DIRECTIONS FOR THIS TASK: Start with the line that holds "Instruction: Select Google". Please copy it and each remaining line below exactly, leaving pictures out.

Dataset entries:
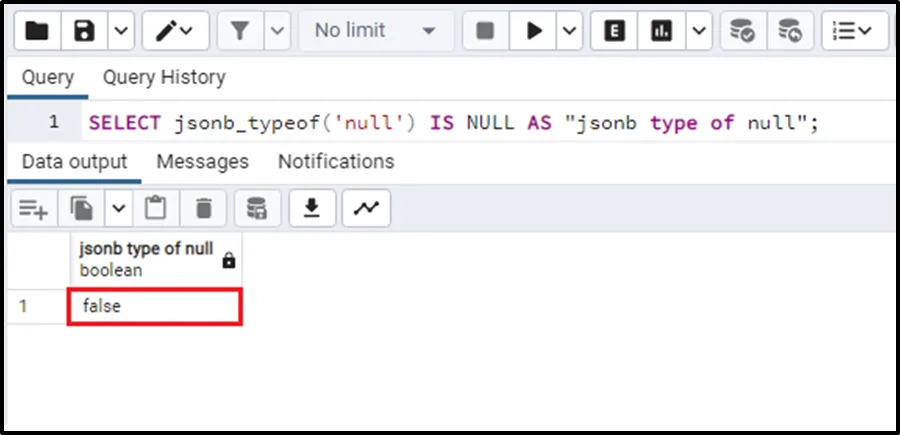Click the Save File disk icon
The image size is (900, 435).
coord(84,31)
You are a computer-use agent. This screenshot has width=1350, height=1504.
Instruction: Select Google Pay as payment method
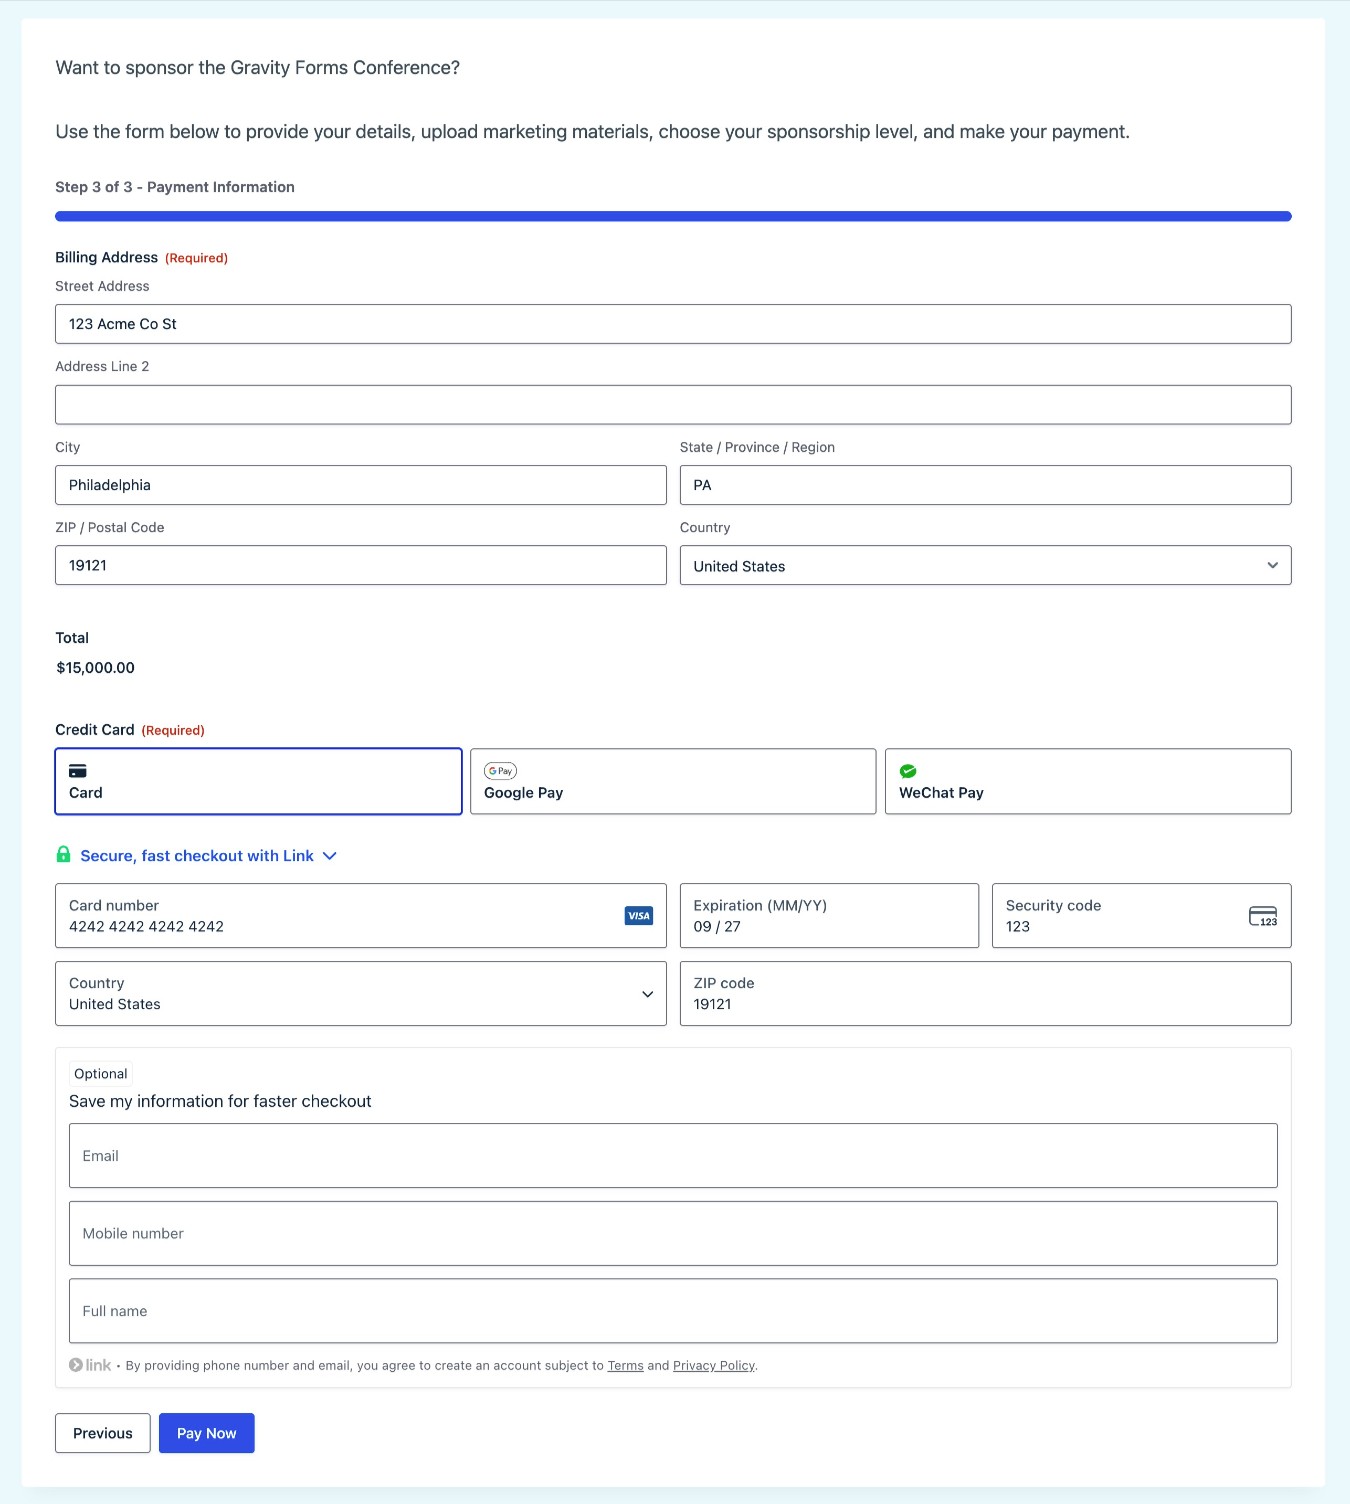coord(672,781)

WRITTEN REPLY:
Instruction: Select Google Pay as payment method
coord(672,781)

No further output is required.